*Assignment*
Copy everything in the records exactly; the pictures stay out.

*Extracted data*

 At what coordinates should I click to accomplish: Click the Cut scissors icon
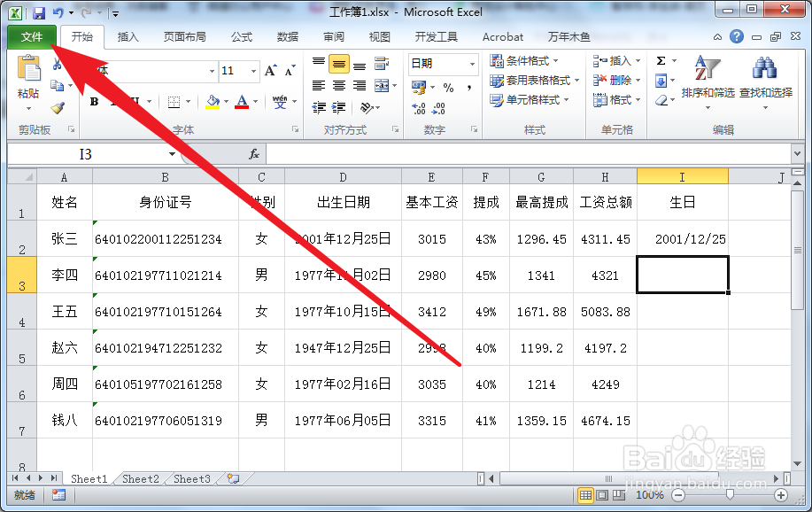click(56, 65)
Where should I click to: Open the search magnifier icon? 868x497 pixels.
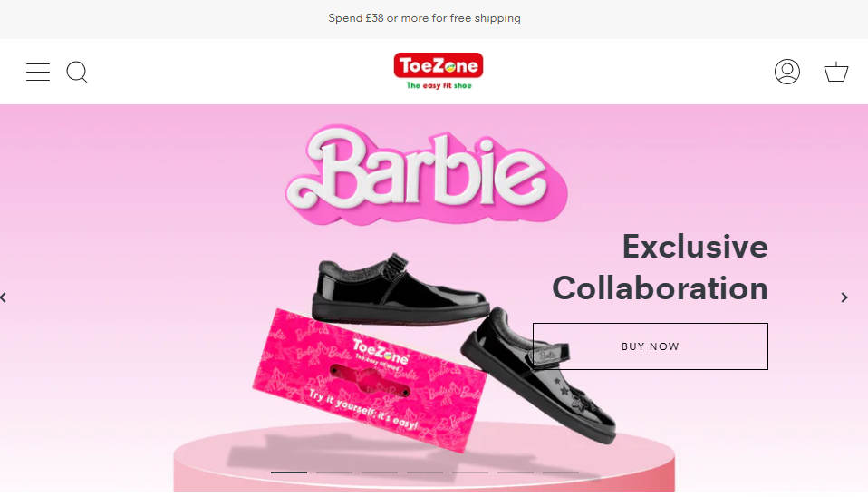click(77, 72)
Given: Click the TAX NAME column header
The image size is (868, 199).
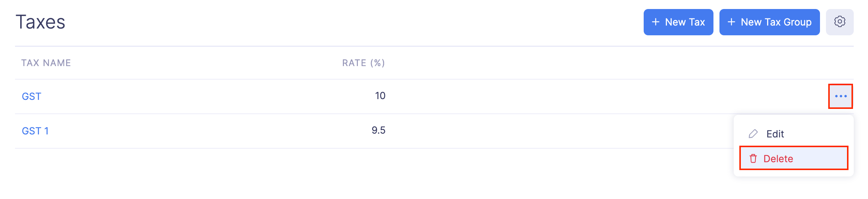Looking at the screenshot, I should click(46, 63).
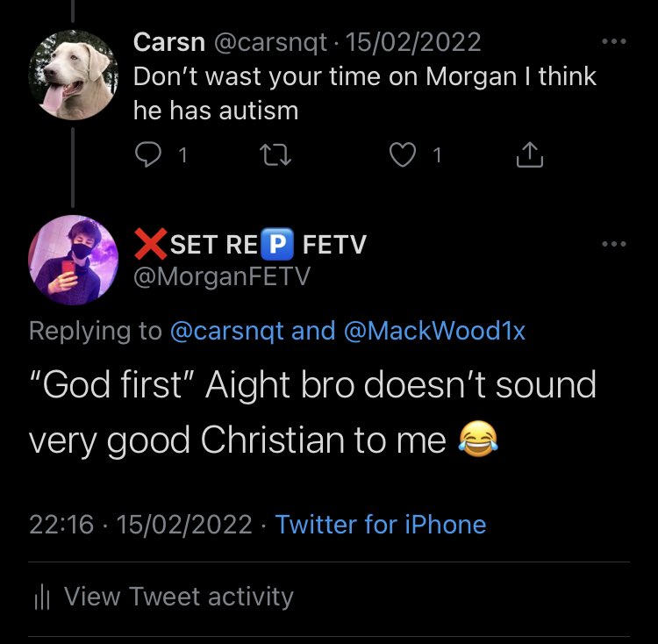Open more options on Carsn's tweet
Viewport: 658px width, 644px height.
coord(614,42)
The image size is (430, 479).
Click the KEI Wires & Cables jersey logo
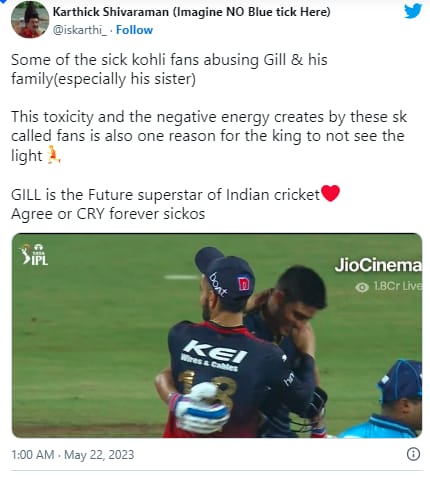(x=213, y=357)
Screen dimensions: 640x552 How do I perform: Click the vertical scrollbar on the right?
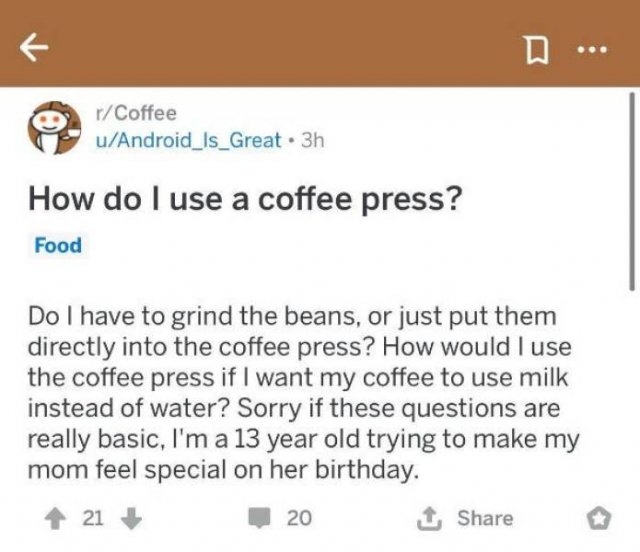tap(632, 191)
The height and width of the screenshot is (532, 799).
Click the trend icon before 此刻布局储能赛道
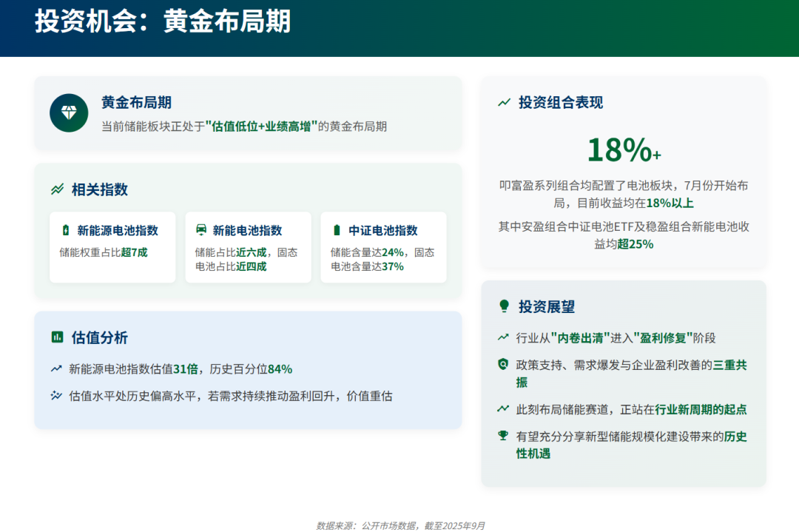[504, 409]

*Task output*
 At what coordinates should I click to accomplish: Click the Cut scissors icon
click(56, 65)
Where should I click to: Open the search magnifier icon? 868x497 pixels.
click(77, 72)
Given: Click the TAX NAME column header
The image size is (868, 199).
Looking at the screenshot, I should click(46, 63).
Open more options on Carsn's tweet
Viewport: 658px width, 644px height.
coord(614,42)
The image size is (430, 479).
Click the KEI Wires & Cables jersey logo
(x=213, y=357)
Screen dimensions: 640x552 How do I perform: Click the vertical scrollbar on the right?
tap(632, 191)
The height and width of the screenshot is (532, 799).
Click the trend icon before 此刻布局储能赛道
[504, 409]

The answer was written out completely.